Within state education, there are schools spreading beliefs that are widely shared within the community that the school serves but that clash with British values or equalities law. The recent case of Al-Hijrah School in Birmingham showed that an ethos that completely segregates children in school and that spreads discriminatory views about women is unacceptable. The fact that this reflects a cultural norm in that community does not mean that children can be disadvantaged in their education.

Within the independent school sector, the proportion of schools judged to be less than good has increased again this year, from 28% to 32%. A number were faith schools, either Christian, Jewish, or Muslim, which tended to be highly conservative. In some of the schools found to be inadequate, the premises were unsafe, even squalid. The most basic checks, such as whether staff were suitable to work with children, were not in place. Perhaps more significantly, in a handful of schools inspectors found instances of sexist and sectarian literature.
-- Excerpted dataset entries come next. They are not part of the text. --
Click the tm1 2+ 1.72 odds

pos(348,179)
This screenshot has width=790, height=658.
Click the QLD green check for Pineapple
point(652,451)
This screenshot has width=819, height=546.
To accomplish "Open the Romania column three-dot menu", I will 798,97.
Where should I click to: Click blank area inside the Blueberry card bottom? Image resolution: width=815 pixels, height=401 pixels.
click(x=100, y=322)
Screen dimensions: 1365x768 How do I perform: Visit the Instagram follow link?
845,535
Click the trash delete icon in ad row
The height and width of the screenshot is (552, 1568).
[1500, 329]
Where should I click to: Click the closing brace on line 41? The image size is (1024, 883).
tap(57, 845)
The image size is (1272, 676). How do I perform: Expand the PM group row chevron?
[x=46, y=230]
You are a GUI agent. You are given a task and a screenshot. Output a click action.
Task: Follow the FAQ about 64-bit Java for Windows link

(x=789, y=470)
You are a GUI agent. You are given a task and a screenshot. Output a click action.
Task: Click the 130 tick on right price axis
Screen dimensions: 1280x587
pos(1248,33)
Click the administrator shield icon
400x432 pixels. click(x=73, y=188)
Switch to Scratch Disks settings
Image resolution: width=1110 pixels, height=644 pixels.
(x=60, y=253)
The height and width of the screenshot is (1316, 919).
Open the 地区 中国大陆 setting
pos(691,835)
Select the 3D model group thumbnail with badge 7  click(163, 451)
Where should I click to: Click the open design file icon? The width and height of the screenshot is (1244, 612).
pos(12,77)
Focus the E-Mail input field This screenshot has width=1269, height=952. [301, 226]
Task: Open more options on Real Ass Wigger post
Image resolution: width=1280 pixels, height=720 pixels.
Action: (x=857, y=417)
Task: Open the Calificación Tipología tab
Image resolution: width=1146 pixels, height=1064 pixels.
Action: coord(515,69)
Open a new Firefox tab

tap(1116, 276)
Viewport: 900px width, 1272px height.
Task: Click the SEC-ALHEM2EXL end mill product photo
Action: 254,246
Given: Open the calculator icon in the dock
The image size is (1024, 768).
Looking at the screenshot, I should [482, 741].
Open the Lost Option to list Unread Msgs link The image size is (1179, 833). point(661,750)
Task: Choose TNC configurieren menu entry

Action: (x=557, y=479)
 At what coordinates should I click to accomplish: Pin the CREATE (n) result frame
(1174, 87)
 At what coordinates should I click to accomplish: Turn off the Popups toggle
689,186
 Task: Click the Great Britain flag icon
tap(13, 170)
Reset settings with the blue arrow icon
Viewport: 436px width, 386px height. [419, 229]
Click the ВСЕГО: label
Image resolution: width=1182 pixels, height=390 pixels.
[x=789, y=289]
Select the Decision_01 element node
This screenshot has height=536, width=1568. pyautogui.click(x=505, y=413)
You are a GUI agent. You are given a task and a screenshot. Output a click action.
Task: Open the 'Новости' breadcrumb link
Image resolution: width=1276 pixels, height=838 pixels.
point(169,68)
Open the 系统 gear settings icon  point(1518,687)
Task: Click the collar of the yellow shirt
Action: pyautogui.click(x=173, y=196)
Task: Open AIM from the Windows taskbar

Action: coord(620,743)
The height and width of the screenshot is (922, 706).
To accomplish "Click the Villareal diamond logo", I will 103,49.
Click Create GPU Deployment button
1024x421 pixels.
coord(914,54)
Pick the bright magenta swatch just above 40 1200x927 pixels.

In even more extreme cases, children are being educated illegally in unregistered settings. This means that there are no safeguards in place to make sure children are either safe or receiving a decent education.

We are currently working on a number of cases of suspected unregistered schools. In the cases we have investigated so far, some have simply been ignorant that they met the definition of a school. This primarily relates to alternative provision, which accounted for a high proportion of all cases. A tiny number of cases were children’s homes.

The rest of the cases are faith settings. These settings are deliberately left unregistered to avoid regulations on the quality of education young people should receive. From conversations with former pupils of unregistered faith settings, we have learned that the curriculum can be very restricted.

They can leave education with limited, if any, ability to read and write in English, no qualifications and no skills to get work. Clearly, this leaves children unprepared for life in modern Britain and means we have no way of knowing whether they are being taught to respect fundamental British values. Current legislation is inadequate to tackle unregistered schools. It limits our powers to tackle them and allows institutions to exploit loopholes about definitions of education.

The existence of unregistered schools is harder to detect because there is no record of children who have never been in school. There is no requirement to register a child who is home educated. The current statutory guidance sets out that parents can decline the offer of a home visit by the local authority.

Tensions between belief systems and British values create a motivation for some communities to try avoiding the educational and safeguarding standards that are expected of schools. While this manifests itself in different ways, the root cause is the same. This matters, because the British values of democracy, tolerance, individual liberty, mutual respect and the rule of law are the principles that keep society free from the radical and extreme views that can often lead to violence.”

[With thanks to Humanists UK for the alert.]

2 thoughts on “HM Chief Inspector on illegal religious schools

  1. “There is no tension between this and religious pluralism.”

    One can almost imagine the sinister voice of Ian Holm saying these absurd words, the actor who played the part of Squealer in the 1999 movie, Animal Farm.

    Of course the state should clamp down on schools that do not deliver a proper education, or which provide “squalid” conditions. But not because a school is carrying out the parents’ wishes by omitting to indoctrinate the children of dissident parents in a controversial ideology that the government of the day decrees to be mainstream.

  2. The fact that the school uses a language other than English, says OFSTED, “means we have no way of knowing whether they are being taught to respect fundamental British values.” Has OFSTED not heard of translation? Do they have no inspectors who speak other languages? They say, correctly, that “any proper teaching of fundamental British values encourages respect and tolerance for others’ views.” Does it not also encourage respect and tolerance for other people’s languages?